### Records for processing
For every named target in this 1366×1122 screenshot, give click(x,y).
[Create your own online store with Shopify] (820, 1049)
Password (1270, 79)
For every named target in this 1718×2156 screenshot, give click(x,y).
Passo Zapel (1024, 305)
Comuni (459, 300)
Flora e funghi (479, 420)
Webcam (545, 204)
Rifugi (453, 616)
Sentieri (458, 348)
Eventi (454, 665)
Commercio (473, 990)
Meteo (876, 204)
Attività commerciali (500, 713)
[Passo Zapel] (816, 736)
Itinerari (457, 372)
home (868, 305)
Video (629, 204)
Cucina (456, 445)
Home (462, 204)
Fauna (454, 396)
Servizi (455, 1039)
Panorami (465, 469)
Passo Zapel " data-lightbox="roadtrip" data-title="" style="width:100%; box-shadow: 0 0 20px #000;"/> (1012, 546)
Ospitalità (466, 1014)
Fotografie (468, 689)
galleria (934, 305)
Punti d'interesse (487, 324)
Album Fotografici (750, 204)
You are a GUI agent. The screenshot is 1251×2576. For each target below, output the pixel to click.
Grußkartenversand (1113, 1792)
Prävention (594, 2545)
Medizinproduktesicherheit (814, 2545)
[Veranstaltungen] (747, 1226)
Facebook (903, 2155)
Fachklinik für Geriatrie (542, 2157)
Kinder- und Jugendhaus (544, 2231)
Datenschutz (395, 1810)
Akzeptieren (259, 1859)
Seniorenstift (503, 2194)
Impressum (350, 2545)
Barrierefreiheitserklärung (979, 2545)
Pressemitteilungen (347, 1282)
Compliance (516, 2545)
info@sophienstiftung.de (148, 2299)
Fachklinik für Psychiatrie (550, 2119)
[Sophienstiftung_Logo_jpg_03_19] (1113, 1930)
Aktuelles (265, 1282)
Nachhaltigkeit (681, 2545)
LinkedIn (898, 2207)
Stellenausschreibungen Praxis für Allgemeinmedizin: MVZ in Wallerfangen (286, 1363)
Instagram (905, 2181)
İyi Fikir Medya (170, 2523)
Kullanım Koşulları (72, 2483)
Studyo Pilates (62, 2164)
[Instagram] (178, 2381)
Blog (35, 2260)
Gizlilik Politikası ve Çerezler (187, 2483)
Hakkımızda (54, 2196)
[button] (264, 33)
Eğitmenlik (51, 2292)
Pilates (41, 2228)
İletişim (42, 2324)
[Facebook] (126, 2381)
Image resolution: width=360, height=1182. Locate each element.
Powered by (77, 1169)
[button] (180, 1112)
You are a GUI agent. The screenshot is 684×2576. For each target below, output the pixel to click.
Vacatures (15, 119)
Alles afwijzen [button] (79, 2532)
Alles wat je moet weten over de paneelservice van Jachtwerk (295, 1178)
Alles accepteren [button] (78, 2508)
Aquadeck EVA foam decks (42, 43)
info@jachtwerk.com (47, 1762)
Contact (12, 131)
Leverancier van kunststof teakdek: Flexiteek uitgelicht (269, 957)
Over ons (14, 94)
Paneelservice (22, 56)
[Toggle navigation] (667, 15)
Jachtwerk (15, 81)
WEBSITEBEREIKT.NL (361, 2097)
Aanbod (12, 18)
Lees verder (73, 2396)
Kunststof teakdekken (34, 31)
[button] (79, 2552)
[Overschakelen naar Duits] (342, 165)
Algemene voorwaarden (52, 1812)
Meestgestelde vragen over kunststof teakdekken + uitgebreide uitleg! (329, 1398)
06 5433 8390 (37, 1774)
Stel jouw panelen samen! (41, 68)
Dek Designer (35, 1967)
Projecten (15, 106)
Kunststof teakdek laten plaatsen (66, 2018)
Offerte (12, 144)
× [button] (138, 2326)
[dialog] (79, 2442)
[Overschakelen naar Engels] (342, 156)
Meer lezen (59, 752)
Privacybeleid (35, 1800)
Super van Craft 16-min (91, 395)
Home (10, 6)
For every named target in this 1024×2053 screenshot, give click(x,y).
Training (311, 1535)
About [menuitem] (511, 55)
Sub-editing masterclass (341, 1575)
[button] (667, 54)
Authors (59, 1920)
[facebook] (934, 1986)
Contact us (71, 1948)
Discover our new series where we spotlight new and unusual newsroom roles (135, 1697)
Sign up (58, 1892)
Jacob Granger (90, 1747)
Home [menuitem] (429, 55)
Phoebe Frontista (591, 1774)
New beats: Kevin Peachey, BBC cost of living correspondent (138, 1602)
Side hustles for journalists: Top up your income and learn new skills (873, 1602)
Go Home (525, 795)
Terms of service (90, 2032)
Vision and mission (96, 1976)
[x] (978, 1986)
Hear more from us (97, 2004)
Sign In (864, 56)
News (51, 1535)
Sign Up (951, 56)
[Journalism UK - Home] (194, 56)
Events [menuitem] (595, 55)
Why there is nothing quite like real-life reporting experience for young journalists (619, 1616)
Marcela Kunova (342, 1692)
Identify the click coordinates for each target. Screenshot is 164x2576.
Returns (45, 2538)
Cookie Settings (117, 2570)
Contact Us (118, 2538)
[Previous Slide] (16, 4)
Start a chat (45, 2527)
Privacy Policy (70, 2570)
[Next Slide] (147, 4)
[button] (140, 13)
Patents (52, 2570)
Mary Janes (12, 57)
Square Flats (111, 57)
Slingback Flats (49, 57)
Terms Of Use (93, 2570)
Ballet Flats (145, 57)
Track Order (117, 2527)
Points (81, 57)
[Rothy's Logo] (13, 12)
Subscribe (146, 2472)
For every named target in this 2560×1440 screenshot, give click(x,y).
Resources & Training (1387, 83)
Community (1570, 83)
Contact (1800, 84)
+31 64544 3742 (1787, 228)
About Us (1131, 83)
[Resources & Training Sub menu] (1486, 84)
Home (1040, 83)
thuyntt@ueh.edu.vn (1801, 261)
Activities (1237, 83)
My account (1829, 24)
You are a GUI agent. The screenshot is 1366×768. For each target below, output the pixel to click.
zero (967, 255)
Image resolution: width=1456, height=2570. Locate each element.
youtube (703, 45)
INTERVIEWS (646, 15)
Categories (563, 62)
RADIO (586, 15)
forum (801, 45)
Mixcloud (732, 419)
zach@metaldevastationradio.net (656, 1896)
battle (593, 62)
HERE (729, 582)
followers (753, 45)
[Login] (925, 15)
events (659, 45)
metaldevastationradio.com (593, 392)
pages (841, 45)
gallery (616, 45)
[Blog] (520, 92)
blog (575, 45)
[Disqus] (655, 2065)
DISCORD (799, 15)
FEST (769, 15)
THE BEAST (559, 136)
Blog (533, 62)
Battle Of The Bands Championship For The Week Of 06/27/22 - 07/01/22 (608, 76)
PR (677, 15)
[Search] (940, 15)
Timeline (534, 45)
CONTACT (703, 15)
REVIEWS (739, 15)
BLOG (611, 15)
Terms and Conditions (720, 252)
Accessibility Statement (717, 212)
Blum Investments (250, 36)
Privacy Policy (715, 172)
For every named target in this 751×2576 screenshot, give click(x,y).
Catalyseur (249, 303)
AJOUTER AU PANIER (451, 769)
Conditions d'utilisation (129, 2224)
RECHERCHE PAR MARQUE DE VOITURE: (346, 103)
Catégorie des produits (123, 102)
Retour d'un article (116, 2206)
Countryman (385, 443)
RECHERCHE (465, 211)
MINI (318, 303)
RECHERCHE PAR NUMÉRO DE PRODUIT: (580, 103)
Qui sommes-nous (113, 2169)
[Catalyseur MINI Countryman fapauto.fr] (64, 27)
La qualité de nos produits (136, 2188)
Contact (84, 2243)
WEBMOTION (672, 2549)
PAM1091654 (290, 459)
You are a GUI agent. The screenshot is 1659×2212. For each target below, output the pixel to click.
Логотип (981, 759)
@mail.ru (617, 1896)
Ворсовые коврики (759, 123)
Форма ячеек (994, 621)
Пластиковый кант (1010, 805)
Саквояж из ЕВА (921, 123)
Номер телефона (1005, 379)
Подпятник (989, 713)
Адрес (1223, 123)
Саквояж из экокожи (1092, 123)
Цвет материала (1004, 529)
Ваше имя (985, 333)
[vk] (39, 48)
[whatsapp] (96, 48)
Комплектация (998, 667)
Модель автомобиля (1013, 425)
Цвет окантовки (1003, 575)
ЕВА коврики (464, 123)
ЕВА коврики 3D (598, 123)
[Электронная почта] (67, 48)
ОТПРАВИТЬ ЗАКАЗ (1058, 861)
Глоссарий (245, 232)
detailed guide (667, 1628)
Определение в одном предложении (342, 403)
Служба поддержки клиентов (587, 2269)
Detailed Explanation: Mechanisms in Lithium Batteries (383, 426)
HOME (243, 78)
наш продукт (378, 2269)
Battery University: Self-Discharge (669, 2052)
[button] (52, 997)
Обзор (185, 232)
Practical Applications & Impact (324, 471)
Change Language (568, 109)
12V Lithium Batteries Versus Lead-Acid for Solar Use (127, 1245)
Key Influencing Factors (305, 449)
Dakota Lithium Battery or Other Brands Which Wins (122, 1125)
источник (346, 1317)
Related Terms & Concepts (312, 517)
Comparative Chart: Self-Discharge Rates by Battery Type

### What to work on
Please transcribe only the lines in the records above running from the line that has "Super van Craft 16-min (91, 395)" through the line that has "Home [menuitem] (429, 55)", both included, exactly as they appear.

### Task response
Super van Craft 16-min (91, 395)
Home (10, 6)
For every named target in this 1024×2053 screenshot, give click(x,y).
Training (311, 1535)
About [menuitem] (511, 55)
Sub-editing masterclass (341, 1575)
[button] (667, 54)
Authors (59, 1920)
[facebook] (934, 1986)
Contact us (71, 1948)
Discover our new series where we spotlight new and unusual newsroom roles (135, 1697)
Sign up (58, 1892)
Jacob Granger (90, 1747)
Home [menuitem] (429, 55)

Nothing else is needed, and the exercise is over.